[Exercise data]
/---

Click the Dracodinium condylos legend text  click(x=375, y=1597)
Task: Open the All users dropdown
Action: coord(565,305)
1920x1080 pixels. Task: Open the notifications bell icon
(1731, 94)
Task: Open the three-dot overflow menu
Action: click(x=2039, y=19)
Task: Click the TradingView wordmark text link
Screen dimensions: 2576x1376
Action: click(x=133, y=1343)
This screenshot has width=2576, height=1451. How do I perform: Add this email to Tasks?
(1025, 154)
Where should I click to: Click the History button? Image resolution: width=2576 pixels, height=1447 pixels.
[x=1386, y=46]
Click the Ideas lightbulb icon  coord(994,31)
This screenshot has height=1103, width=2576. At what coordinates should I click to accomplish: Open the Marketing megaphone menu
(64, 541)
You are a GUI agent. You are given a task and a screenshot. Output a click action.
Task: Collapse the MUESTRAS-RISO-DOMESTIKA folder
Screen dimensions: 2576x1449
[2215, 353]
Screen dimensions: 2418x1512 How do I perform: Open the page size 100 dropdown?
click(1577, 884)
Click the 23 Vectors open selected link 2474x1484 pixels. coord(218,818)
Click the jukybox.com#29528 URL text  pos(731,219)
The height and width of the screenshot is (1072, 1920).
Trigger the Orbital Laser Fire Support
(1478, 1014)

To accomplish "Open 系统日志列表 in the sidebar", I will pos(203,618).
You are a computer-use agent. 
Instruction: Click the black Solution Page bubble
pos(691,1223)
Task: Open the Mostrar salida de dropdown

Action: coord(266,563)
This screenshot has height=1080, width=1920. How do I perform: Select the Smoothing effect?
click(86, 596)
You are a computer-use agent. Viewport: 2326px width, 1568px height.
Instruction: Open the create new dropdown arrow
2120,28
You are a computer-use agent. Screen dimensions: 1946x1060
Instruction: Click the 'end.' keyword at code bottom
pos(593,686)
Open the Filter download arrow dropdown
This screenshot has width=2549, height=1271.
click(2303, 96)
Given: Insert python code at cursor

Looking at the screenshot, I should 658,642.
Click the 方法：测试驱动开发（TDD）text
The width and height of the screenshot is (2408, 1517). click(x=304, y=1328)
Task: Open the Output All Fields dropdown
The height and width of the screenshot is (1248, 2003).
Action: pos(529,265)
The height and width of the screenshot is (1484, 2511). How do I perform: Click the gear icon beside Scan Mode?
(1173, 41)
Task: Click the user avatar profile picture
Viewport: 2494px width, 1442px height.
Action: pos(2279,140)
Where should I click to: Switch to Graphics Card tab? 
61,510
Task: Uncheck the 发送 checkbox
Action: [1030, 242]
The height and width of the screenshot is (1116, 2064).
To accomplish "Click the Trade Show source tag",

\---

[What is needed]
Copy every line in the entries above that has the string "agent" in it.

[Answer to this problem]
You are a GUI agent. You are given a task and a screenshot. Output a click action.
You are a computer-use agent. 
You are a computer-use agent. Viewport: 2326px width, 1568px height.
You are a computer-use agent. Screen dimensions: 1946x1060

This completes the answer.